> [Extract provided]:
Do you have a burning ambition to climb Machu Picchu? Do you want to start a business from scratch or go to an all-night party? If the answer to all three is no, then like me you are experiencing midlife inertia.
Our mid-50s, according to a study, is when the link between our passion, positive mindset and grit weakens. According to the Norwegian University of Science and Technology, 54 is the specific age at which we struggle to motivate ourselves to try new things.
"As soon as you end up in your 50s, a shift happens," concludes Prof Hermunder Sigmundsson. "In theory, it takes a lot more for us to actually do something." In other words, we lose our get up and go. At the age of 56, mine has well and truly got up and gone.
The decline in my va-va-voom crept up on me like the lines now etched on my face. Yet the warning signs appeared a few years ago. My friend Marco had asked me to appear at his gallery opening in Sicily (I speak Italian, although any desire to learn more languages has naturally faded). It was to be a glittering spectacle, but all I could think about was the hassle of the flight and the constant glad-handing with people I had no interest in.
Ditto my love of festivals. In my 30s, spending two days clamped to the side of Glastonbury’s Pyramid Stage was intoxicating. Now it fills me with dread.
It’s not easy to acknowledge that you are losing your zest for things you would previously have jumped at the chance to do. But I have come to accept my midlife torpor.
Age is like a comfort blanket that envelops the mind and body; the consequence is the drive for excellence – or even getting up off the sofa – is no longer important. Now, I can sit in my posh leisure wear, munching Doritos, and bingewatch Netflix. All without nagging feelings of guilt.
Cary Cooper, professor of organisational psychology and health at the University of Manchester, agrees that as we age, we no longer feel the need to achieve great things. "We lose the desire to pack in exciting adventures and would rather replace it with the gentler pleasures of phoning a friend or spending time with the family or watching a good film," he says.
To me ageing is not so much about going downhill and decrepitude, more a desire to step away from the busyness. Marie Kondo the house before breakfast? Sorry, no. I’m too busy twiddling my thumbs. I have even grown tired of London (something I thought I would never say) and would much rather lead a quieter life in Surrey. My friend Amanda is on the same page. "Forget accomplishing anything before lunch," she says. "Often just picking up the towels off the bathroom floor feels like enough."
Sometimes I imagine myself achieving. It is then that I tentatively sign up for that cookery course, but I never get round to going. I buy seeds to plant in my very own herb garden, but they’re still on the shelf, unopened. Ditto the anti-ageing unguents and exercise paraphernalia gathering dust.

> [Material provided]:
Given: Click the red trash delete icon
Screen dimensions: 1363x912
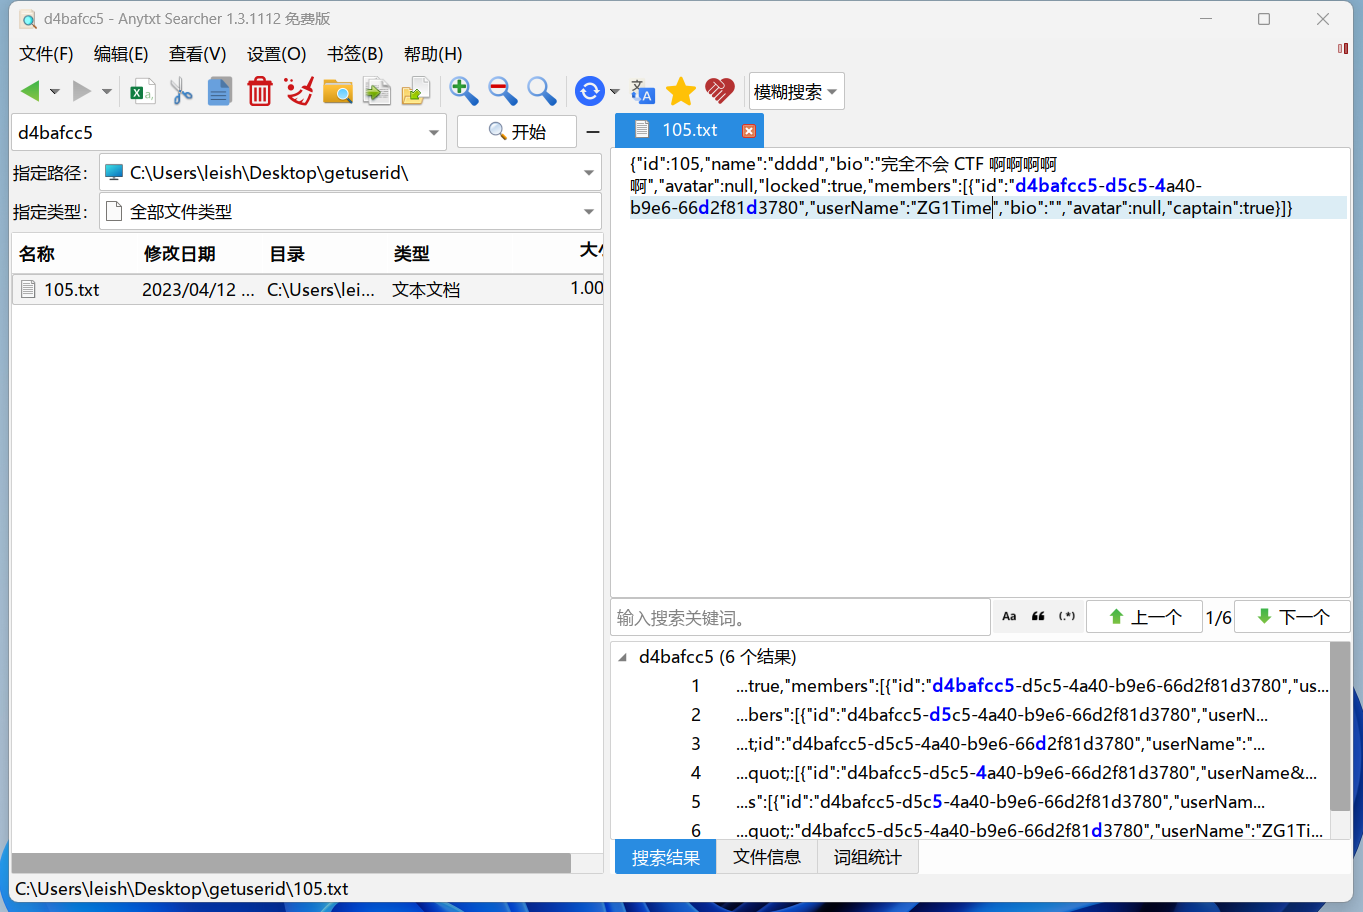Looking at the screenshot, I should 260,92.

==

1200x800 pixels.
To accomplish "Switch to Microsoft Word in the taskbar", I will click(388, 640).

> [Requirement A]: Can you return, word for word, the stretch of the article on midlife inertia that opens with the words containing "It’s not easy" and closes with "feelings of guilt."?
> [Requirement B]:
Answer these questions from the article on midlife inertia:
(i) According to the Norwegian University of Science and Technology, at what specific age do we struggle to motivate ourselves to try new things?
(ii) Where was Marco's gallery opening held?
(iii) At which university is Cary Cooper a professor?

> [Your solution A]:
It’s not easy to acknowledge that you are losing your zest for things you would previously have jumped at the chance to do. But I have come to accept my midlife torpor.
Age is like a comfort blanket that envelops the mind and body; the consequence is the drive for excellence – or even getting up off the sofa – is no longer important. Now, I can sit in my posh leisure wear, munching Doritos, and bingewatch Netflix. All without nagging feelings of guilt.

> [Your solution B]:
(i) 54
(ii) Sicily
(iii) The University of Manchester